The first attempt at translating the AV use cases to JSON-LD (i.e., Presentation API 3) results in a set of fixtures that to me feel natural and fairly simple. But the implementation of some of them will require timing management that could get difficult.

The 99% use case today is one image annotating one canvas for its full extent. In fact, that's way more than 99% (I don't know how many nines).

For AV, the most common scenario will be only slightly more complicated. As well as single audio or video files, it will be common to see a Choice (aka oa:Choice) annotating the entire canvas for its entire duration, to allow for a choice between formats - e.g., https://github.com/IIIF/iiif-av/blob/master/source/api/av/examples/13.json. With this, there's no complicated timing or synchronisation concerns, and the annotations on the canvas map to an HTML5 video/audio tag with one or more sources (or the "sources"-style parameters of common js libraries for AV).

But as soon as there is more than one AV resource annotating the canvas, timing and synchronisation enter the picture, and the notion of the canvas's own timeline is required. "Play this, then that" or "play these two things together" or "show these images at these times while this audio plays". There's a discussion of various approaches to timing on the web on the #av thread at the moment.

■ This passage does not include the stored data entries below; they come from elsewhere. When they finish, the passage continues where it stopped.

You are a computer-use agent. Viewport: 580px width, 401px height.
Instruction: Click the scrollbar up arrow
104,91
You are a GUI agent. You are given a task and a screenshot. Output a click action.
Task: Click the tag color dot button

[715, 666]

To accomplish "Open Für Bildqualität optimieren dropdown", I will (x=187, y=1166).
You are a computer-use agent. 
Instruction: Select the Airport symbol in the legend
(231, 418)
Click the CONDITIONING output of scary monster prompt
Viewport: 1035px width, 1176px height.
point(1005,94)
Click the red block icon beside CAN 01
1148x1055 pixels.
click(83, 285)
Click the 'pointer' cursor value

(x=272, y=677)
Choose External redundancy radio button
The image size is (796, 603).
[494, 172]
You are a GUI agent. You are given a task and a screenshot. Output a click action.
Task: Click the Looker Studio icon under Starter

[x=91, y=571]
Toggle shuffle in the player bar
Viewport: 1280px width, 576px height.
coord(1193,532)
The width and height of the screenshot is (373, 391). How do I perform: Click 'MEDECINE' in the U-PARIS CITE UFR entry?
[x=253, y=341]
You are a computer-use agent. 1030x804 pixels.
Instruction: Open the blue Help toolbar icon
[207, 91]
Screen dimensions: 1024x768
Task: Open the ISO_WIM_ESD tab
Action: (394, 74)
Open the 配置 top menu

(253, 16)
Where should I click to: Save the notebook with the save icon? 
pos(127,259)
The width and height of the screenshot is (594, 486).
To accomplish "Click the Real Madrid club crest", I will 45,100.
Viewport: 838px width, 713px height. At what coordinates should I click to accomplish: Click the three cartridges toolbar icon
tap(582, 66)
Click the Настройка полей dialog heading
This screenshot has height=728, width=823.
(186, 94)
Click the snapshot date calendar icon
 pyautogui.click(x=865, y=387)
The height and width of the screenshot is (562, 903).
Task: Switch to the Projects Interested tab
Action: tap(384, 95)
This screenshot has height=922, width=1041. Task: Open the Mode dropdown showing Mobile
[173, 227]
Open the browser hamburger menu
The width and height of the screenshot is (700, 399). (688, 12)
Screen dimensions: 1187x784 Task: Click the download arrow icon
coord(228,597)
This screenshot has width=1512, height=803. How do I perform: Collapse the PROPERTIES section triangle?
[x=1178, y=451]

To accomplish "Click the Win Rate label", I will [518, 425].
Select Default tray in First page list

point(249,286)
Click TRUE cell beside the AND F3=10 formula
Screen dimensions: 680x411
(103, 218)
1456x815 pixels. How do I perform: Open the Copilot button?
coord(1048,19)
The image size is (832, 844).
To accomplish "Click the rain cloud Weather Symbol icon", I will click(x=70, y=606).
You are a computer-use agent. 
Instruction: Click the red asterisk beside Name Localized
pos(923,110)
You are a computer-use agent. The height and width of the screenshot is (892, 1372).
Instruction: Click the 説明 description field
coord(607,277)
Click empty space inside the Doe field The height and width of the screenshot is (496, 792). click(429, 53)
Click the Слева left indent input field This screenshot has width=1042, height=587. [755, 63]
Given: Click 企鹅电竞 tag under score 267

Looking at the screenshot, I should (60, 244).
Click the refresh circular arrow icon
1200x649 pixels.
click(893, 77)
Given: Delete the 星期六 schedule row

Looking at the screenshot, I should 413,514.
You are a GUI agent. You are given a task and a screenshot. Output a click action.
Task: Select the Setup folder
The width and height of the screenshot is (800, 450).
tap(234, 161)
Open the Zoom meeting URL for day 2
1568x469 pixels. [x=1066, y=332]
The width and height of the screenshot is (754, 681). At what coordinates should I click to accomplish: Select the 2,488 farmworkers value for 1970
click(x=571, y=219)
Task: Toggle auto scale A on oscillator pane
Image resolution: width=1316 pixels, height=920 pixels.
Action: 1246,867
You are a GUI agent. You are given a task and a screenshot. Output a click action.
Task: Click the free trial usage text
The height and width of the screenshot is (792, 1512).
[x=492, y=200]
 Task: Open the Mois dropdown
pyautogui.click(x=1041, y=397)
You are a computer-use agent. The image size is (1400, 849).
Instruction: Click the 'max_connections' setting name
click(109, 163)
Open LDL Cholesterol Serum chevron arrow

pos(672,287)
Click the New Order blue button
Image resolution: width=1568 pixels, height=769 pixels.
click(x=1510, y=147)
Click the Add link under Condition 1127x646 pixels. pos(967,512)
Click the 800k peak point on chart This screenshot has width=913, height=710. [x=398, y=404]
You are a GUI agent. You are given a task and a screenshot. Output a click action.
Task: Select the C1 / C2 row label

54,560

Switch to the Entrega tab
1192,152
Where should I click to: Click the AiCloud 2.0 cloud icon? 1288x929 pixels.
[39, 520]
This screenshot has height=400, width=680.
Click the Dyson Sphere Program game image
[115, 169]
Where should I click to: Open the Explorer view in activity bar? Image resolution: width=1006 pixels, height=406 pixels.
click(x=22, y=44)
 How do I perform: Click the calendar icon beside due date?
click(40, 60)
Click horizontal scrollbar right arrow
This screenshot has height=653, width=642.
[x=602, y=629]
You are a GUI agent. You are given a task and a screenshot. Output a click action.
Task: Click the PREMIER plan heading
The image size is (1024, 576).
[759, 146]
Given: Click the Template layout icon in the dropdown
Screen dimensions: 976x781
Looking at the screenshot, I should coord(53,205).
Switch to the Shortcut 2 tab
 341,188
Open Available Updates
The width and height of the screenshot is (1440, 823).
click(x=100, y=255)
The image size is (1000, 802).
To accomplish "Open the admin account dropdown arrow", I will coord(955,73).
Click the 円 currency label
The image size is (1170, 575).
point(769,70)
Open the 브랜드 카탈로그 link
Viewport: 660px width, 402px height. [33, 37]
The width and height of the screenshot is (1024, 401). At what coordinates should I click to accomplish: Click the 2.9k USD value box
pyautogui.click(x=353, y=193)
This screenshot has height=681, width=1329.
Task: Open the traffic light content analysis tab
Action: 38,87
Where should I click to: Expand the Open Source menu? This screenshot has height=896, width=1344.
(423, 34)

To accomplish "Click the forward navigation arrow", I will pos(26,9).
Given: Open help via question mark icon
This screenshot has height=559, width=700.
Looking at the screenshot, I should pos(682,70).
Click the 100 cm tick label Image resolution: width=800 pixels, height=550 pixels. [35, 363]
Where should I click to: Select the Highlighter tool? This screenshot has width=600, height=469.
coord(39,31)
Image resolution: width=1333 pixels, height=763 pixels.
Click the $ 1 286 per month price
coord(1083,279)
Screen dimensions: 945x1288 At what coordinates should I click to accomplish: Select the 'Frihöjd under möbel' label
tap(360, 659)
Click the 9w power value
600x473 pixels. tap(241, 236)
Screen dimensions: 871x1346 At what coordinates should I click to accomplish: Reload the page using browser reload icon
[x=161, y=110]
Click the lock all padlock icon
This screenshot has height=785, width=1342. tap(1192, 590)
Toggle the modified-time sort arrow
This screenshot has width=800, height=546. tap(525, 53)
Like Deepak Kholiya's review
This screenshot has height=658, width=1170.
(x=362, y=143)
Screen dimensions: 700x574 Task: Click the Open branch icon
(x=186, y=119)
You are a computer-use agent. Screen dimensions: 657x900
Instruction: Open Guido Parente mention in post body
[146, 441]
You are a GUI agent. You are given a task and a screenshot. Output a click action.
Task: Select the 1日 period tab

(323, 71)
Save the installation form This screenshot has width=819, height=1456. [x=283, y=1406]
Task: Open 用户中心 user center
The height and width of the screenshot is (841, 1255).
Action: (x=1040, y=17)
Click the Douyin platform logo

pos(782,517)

A IIIF Canvas renderer might really be a renderer-manager, and have to make a decision based on an evaluation of the kinds of content annotating the canvas which one of several renderers to use for that canvas. "It's an image with an Image API Service, use my OSD renderer" or "It's a video, use my time-based media renderer". The UV makes this kind of decision at the sequence level; no IIIF viewers have so far made it at the canvas level because it was all about images. If the content annotating the canvas is a mixture of images that have Image API endpoints (and therefore could be tileSources) and AV resources, the decision for the client is not so obvious.

All sorts of funky clients could be built to render these models, but I suspect that for a general purpose client attempting to do best by the content, the presence of any video material on a canvas would be enough to avoid firing up a tileSource-based rendering even if there are images on the canvas that could be tiled. Audio plus deep zoom would be OK to manage (e.g., audio of a curator talking about a painting).